◆ WHAT THIS TASK INVOLVES: Take the lines below between the one holding "This screenshot has height=766, width=1336." and the one holding "Task: Click the remove button beside Column 2", inclusive, and copy them exactly. Add nothing.

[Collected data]
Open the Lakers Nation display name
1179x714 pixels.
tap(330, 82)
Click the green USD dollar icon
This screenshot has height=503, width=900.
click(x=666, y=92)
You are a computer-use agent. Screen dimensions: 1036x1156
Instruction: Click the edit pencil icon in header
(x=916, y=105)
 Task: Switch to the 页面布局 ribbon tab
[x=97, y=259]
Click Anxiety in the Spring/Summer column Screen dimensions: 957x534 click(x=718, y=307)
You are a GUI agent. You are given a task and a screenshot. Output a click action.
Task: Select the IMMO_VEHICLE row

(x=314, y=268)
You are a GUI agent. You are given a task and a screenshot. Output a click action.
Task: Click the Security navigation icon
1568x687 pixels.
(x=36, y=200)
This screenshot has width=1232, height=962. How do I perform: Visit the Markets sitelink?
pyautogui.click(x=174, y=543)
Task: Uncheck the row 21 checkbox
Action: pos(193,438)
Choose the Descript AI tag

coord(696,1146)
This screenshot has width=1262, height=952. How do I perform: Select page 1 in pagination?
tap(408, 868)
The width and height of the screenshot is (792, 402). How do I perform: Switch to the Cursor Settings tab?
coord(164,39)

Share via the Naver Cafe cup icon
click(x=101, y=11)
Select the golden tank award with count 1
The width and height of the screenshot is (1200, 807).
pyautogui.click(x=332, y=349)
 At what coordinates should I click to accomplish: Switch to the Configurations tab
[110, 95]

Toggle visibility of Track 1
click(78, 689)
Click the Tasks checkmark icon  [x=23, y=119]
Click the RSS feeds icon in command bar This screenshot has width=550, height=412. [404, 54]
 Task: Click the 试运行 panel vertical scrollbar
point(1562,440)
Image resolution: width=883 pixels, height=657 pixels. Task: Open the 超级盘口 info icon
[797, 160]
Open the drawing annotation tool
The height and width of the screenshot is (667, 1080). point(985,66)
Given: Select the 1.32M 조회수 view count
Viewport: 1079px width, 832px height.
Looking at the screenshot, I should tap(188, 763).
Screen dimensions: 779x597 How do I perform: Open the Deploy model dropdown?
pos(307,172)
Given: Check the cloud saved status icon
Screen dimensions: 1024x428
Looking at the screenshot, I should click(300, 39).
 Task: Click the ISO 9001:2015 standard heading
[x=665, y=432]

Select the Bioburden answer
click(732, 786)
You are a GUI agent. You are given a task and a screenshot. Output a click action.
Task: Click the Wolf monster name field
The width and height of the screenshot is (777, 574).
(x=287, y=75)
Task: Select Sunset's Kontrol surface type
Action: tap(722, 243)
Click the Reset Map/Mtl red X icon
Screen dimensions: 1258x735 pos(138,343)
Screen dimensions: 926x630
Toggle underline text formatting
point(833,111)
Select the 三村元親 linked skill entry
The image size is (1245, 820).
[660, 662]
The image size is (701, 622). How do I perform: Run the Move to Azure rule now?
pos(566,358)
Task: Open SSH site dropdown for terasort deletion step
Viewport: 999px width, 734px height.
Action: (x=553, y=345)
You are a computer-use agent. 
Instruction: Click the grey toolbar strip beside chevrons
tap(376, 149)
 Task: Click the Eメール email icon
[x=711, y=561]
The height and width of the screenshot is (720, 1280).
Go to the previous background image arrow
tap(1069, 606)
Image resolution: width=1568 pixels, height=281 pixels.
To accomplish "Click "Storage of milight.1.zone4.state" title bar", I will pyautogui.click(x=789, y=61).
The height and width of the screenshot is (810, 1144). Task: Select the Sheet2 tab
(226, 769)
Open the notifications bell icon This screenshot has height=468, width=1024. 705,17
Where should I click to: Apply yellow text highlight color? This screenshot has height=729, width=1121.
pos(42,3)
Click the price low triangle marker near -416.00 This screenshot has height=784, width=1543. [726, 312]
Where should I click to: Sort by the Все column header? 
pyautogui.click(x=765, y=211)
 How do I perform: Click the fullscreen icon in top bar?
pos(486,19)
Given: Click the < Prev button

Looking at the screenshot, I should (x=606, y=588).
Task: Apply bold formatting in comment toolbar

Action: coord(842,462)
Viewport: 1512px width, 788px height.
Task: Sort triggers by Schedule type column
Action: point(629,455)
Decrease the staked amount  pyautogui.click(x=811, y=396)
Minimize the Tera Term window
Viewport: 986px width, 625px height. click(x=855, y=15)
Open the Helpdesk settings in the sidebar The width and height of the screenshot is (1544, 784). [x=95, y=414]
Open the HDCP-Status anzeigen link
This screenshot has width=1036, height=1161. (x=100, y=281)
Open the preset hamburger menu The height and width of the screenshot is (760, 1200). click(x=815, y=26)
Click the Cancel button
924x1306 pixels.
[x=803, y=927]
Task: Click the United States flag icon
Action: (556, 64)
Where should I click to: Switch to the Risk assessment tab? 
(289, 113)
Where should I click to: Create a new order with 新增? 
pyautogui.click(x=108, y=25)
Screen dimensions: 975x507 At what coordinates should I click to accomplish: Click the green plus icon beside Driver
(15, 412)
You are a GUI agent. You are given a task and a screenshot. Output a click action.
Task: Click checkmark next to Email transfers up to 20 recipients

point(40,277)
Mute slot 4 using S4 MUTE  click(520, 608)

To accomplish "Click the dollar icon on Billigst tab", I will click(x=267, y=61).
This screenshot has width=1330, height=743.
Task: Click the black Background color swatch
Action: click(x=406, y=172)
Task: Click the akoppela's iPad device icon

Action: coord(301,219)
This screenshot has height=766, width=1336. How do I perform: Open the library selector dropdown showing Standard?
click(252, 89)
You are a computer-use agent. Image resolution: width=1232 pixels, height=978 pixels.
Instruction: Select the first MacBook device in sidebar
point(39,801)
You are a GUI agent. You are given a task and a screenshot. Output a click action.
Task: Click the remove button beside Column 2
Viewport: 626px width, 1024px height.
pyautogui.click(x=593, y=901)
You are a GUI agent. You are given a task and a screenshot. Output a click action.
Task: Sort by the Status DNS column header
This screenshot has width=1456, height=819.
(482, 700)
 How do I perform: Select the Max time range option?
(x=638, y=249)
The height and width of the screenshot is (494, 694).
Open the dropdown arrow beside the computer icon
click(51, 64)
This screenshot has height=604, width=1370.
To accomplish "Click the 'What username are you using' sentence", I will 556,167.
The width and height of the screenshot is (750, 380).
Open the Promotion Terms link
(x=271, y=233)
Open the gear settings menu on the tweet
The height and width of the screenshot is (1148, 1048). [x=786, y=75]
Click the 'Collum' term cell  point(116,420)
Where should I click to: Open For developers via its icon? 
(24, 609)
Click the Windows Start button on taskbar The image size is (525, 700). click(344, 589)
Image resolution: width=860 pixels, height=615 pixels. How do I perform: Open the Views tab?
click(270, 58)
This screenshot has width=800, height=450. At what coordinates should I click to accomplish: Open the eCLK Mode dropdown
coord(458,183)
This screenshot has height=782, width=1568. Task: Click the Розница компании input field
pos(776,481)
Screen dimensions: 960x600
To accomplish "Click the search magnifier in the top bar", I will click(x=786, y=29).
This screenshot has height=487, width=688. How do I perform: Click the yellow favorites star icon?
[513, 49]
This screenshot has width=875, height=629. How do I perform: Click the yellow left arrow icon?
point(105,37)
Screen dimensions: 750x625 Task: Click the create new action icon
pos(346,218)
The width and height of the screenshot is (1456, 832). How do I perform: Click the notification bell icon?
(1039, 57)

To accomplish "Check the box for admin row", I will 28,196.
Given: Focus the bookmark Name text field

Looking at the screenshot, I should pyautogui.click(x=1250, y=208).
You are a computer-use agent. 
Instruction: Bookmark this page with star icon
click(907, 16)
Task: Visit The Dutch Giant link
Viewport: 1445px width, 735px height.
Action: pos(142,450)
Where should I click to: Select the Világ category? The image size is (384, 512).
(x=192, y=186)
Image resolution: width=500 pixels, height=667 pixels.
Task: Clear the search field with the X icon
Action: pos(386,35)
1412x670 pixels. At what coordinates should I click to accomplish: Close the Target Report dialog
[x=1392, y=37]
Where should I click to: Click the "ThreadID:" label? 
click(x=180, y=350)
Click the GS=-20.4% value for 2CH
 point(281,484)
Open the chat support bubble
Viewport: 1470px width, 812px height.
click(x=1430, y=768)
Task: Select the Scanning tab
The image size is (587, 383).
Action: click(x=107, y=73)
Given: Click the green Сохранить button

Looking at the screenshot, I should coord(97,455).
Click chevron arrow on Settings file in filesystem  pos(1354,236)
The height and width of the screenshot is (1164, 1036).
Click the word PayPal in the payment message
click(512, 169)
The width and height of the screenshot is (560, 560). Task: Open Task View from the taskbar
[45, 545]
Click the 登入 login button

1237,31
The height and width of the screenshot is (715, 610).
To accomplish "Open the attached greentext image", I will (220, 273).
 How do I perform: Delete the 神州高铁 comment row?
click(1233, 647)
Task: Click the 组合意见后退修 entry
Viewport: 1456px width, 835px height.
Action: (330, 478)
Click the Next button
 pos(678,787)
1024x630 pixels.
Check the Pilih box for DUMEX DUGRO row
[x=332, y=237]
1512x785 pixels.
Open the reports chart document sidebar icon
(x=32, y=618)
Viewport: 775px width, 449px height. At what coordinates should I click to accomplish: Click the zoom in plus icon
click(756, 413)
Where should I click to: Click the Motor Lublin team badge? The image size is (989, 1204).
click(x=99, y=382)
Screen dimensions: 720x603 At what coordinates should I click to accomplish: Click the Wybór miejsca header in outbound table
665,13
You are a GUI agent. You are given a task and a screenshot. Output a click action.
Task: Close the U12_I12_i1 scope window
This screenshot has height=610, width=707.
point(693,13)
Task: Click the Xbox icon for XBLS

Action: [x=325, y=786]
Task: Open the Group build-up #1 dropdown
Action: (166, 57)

◆ PROBLEM SOLUTION:
This screenshot has height=766, width=1336. How do I perform: Open the library selector dropdown showing Standard?
click(252, 89)
You are a computer-use agent. Image resolution: width=1232 pixels, height=978 pixels.
Instruction: Select the first MacBook device in sidebar
point(39,801)
You are a GUI agent. You are given a task and a screenshot. Output a click action.
Task: Click the remove button beside Column 2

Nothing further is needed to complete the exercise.